Currently, railway infrastructure constructions in the Czech Republic are not designed using BIM, this approach is only gradually being introduced. On the other hand, there is an existing 3D CAD documentation of the railway infrastructure on the length of the railway tracks of approximately 9600 km, which is subject to remodelling into the necessary newly emerging BIM and GIS platforms.
Figure 5 shows two possible interaction processes of CAD—BIM—GIS technologies in the construction life cycle:
  • The intention to implement a new building (selection of a suitable location of the VGO based on spatial analyses in GIS), design of the building in CAD (3D geometric model) and its supplementation with information in BIM (building information model) including storage in CDE. After the construction is completed, the as-built state of the construction is geodetically surveyed and the information obtained is added to the BIM + stored in the CDE. The next step is the conversion to GIS, which gives the BIM building information model a geographical context.
  • In the case of an existing building with CAD documentation based on a geodetic survey of the as-built state of the construction. The next step is to convert to BIM including saving to CDE. Then the whole model is converted to GIS, giving it a geographical context.
Simplistically we can say that the BIM model itself contains detailed information about the building without a wider geographical context, the object in the GIS environment contains less internal information about the object, but with a real geographical link to the surroundings, i.e., the geographical context. Thus, the combination of both technologies provides the maximum information content about the internal object and its relation to its surroundings.
The first step of the G-ABD conversion to the BIM and GIS environment was to compare the classification of elements of the data model defined by the RA M20/MP005 standard [59], according to which the G-ABD was prepared, and the data model of the data standard [4], to which the data were to be alternatively transformed, both to the BIM environment and subsequently to the GIS. This section is elaborated in more detail in Chapter 3.
Only those elements of the data model that were present in the subject building were compared in the analysis, not all elements of the data model. The set of elements contained an element from each object category of the RA standard.

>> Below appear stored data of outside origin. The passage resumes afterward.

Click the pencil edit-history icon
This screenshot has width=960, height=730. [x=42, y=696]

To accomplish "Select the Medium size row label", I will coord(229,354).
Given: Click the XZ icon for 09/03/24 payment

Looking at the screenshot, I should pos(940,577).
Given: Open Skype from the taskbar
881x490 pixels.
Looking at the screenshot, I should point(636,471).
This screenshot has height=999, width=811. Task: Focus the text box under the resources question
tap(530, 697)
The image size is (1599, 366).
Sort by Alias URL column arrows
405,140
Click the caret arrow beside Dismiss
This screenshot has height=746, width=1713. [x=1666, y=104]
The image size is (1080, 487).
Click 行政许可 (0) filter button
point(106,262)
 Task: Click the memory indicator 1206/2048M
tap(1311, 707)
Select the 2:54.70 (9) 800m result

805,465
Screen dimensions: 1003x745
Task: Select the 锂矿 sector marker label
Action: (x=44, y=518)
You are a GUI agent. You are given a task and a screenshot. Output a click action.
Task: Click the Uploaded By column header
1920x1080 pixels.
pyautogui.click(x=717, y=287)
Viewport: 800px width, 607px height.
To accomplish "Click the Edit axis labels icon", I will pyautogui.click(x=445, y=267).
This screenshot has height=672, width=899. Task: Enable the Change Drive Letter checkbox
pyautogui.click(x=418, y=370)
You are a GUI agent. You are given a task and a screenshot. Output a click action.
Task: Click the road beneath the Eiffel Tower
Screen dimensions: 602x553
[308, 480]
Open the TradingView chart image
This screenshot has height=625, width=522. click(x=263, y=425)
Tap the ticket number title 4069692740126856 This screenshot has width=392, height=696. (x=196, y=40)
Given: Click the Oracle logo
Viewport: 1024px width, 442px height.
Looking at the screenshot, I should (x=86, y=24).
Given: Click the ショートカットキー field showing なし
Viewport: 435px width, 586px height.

2.2. Concept of Remodelling CAD Data to BIM Environment

The data transformation scheme from CAD to BIM has two parts (see Figure 6):
  • CAD vector graphics conversion. Graphical data are geometrically distorted with respect to the used cartographic representation and their accuracy corresponds to the used methods of their acquisition. The current BIM software allows to display objects in Cartesian coordinate system with a possible other possibility of coordinate expression based on transformation between different coordinate systems, which allows to display data obtained by geodetic surveying in field [62].
  • Conversion of non-graphical information into BIM. The essence of the conversion is the mapping of attributes from CAD to the data model, which is determined by internal legislation (internal standards). This is a difficult process because the cardinality of the corresponding items is generally M:N and both the semantics and syntax of the relevant attributes must be addressed.
All CAD to BIM conversion activities cannot be fully automated. Therefore, it was necessary to use manual remodelling as well, more details in chapter 3. The CAD drawing is displayed uniformly in the positional component in the cartographic view plane (i.e., with scale distortion) and the third dimension (elevation) is undistorted. In the CAD to BIM remodelling, this principle has been retained for 100% compatibility with non-property cadastre data and related services on top of it.
The simplest and fastest solution for converting CAD drawing content is to import it into the BIM CDE and create a database model for archiving digitized analogue documentation in the form of PDFs, images etc.
Another option is to remodel the CAD vector drawing. The basic step of converting the data into the BIM environment is to remodel it in the BIM software. While CAD drawings store data in layers, a BIM model is an object-oriented database and it is therefore necessary to model 3D objects as 3D solids to which descriptive information will be linked. For the actual creation of the models two software were used. The first one is Autodesk Civil 3D (native DWG format), the second one is Autodesk Revit (native RVT format). Autodesk Civil 3D product is more suitable for the creation of BIM models of linear constructions, while Autodesk Revit product is more suitable for the creation of BIM models of civil constructions. Model creation consists of two phases—creating the geometry and then adding descriptive information. The final step is the import into the Common Data Environment (CDE).
From the point of view of area conversion in BIM, it is necessary to solve that the areas are modelled on the basis of geodetically surveyed points and lines or planes. Thus, in reality, an imperfect straightness or flatness is modeled by a line or plane, which leads to generalization and a slight, sometimes up to several centimeters, distortion of reality. Figure 7 shows a simplified illustration of the principle of generalization of the actual shape compared to the modeled shape and the principle of the origin of deviations between the model and reality.
When remodeling to 3D BIM, the actual oriented shapes of the individual parts of the objects cannot be preserved, because the BIM software only works with perfect geometric parameters of orthogonality, parallelism, verticality. When modelling reality, generalization of shapes necessarily occurs.
The problem of generalization of shapes is also related to the modeling of point objects in the terrain oriented by a characteristic point with the subsequent assignment of a cartographic symbol for its display. For example, a tower is oriented with its centre and height at ground level and depicted by a point cartographic symbol, a railway superstructure is depicted only by its axis, i.e., by a broken line of the spatial position of the track, etc. Therefore, it is not possible to fully model the depicted railway facilities objects from the current CAD documentation in BIM. In the future, according to [60], the Railway Administration envisages the creation of a BIM library of railway equipment objects.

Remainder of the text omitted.